### Exercise set
a - List the measures that the sentence beginning "To help with the workload" in the school district excerpt says the district may take or will soon take.
b - In the school district excerpt, copy the passage from "Another options is" up to and including "to 29 percent.".
c - Write the next part of the school district excerpt, beginning immediately after its final sentence.

### Extract provided
= = = =

The teachers, he said, are making him proud.
“They’ve been so resilient because it has been tough … and this is all brand new. We’re building the plane as we fly it.”
To help with the workload, the district may change the schedule, will soon request students commit to a learning model, issue devices to students and set up WiFi hot spots around the county.
Four day weeks could be an option
Combs said if it proves more efficient, the schedule for face-to-face learners could be changed.
Instead of attending classes in person all five days, Fridays may become distance days only. this will help teachers catch up with their distance learners, among other things.
Another options is designating virtual-only teachers.
The number of distance learners is decreasing
Tipton County is one of only a few districts in the state not continuing some form of hybrid attendance model.
Face-to-face students attended classes in person two days per week, and online the other three, for the first three weeks of the school year.
Last Tuesday the face-to-face students began full-time in-person instruction.
Combs said 35 percent of the district’s 10,400 students were attending school through the distance learning model when the school year started a month ago and that has already decreased to 29 percent.

= = = =

### Supplied data

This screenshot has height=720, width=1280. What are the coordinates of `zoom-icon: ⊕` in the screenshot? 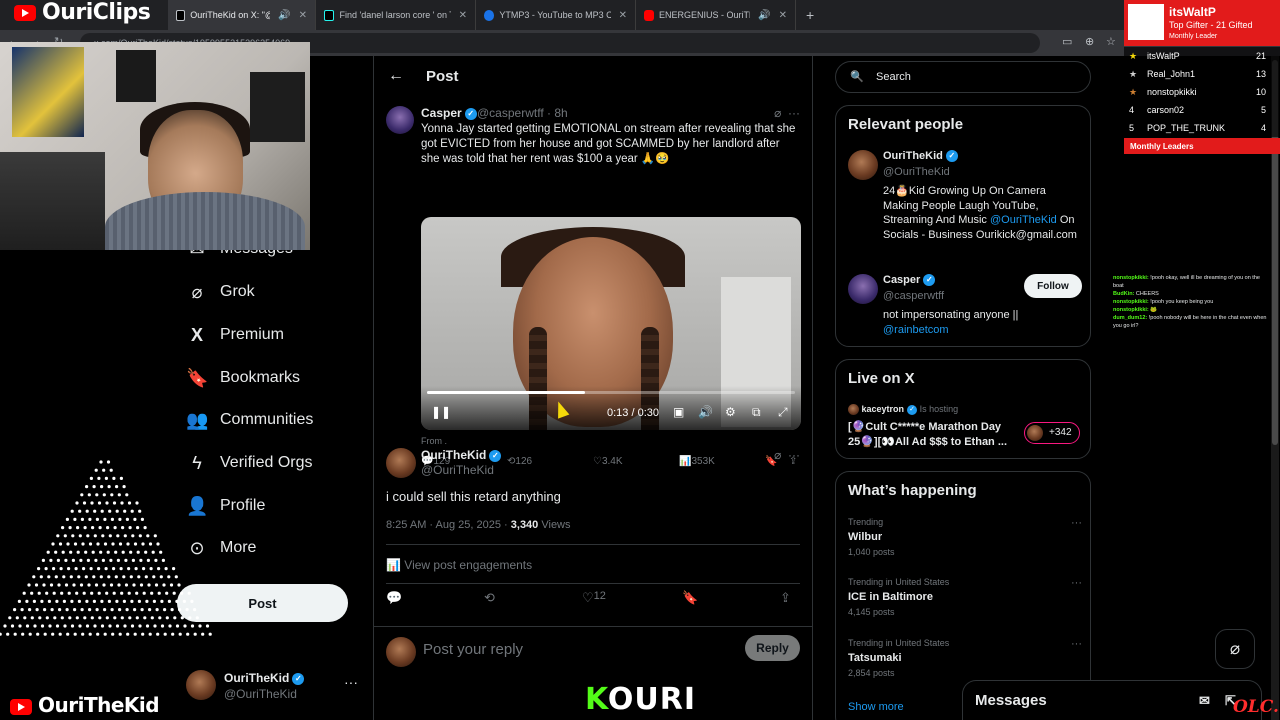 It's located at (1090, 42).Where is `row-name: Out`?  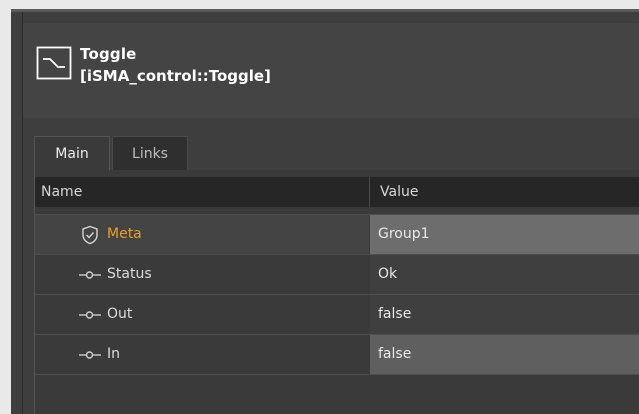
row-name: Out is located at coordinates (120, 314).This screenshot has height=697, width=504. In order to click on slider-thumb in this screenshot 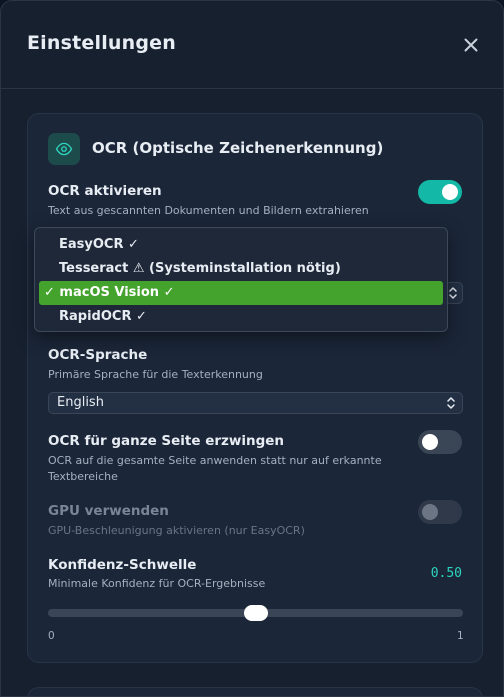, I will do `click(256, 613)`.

= = = =

### Answers to the tasks
a -
- Change the schedule
- Request that students commit to a learning model
- Issue devices to students
- Set up WiFi hot spots around the county

b -
Another options is designating virtual-only teachers.
The number of distance learners is decreasing
Tipton County is one of only a few districts in the state not continuing some form of hybrid attendance model.
Face-to-face students attended classes in person two days per week, and online the other three, for the first three weeks of the school year.
Last Tuesday the face-to-face students began full-time in-person instruction.
Combs said 35 percent of the district’s 10,400 students were attending school through the distance learning model when the school year started a month ago and that has already decreased to 29 percent.

c -
“I think people are getting more comfortable and they’re seeing, number one, the distance learning piece is not a joke, it’s real, there’s a lot to it and a lot you have to do on both sides of the fence … but they’re also seeing the importance of being in that classroom as well.”
At some point, he said, students will need to choose between one model.
“We can’t keep jumping back and forth,” said Combs. “I’ll give plenty of notice before that happens, though.”
Devices and hot spots on the way
Devices for each of Tipton County’s students and teachers are on the way.
The first round is expected to arrive in October and high school students will get first priority. The second round should arrive in December, Combs said.
“The plan is to begin the second semester with every student and every teacher having a device.
Once devices are distributed, physical packets will be greatly reduced.
He plans to set up six mobile hot spots – two each in Covington, Brighton and Munford/Drummonds – using inoperable school buses.
The WiFi will have a 300-foot range.
These solutions won’t solve every problem, but they’ll help.
Though there have been confirmed cases in students and staff, and requisite quarantines, no clusters have been reported.
“Our grounding point is we’re going to do what’s best for our kids.”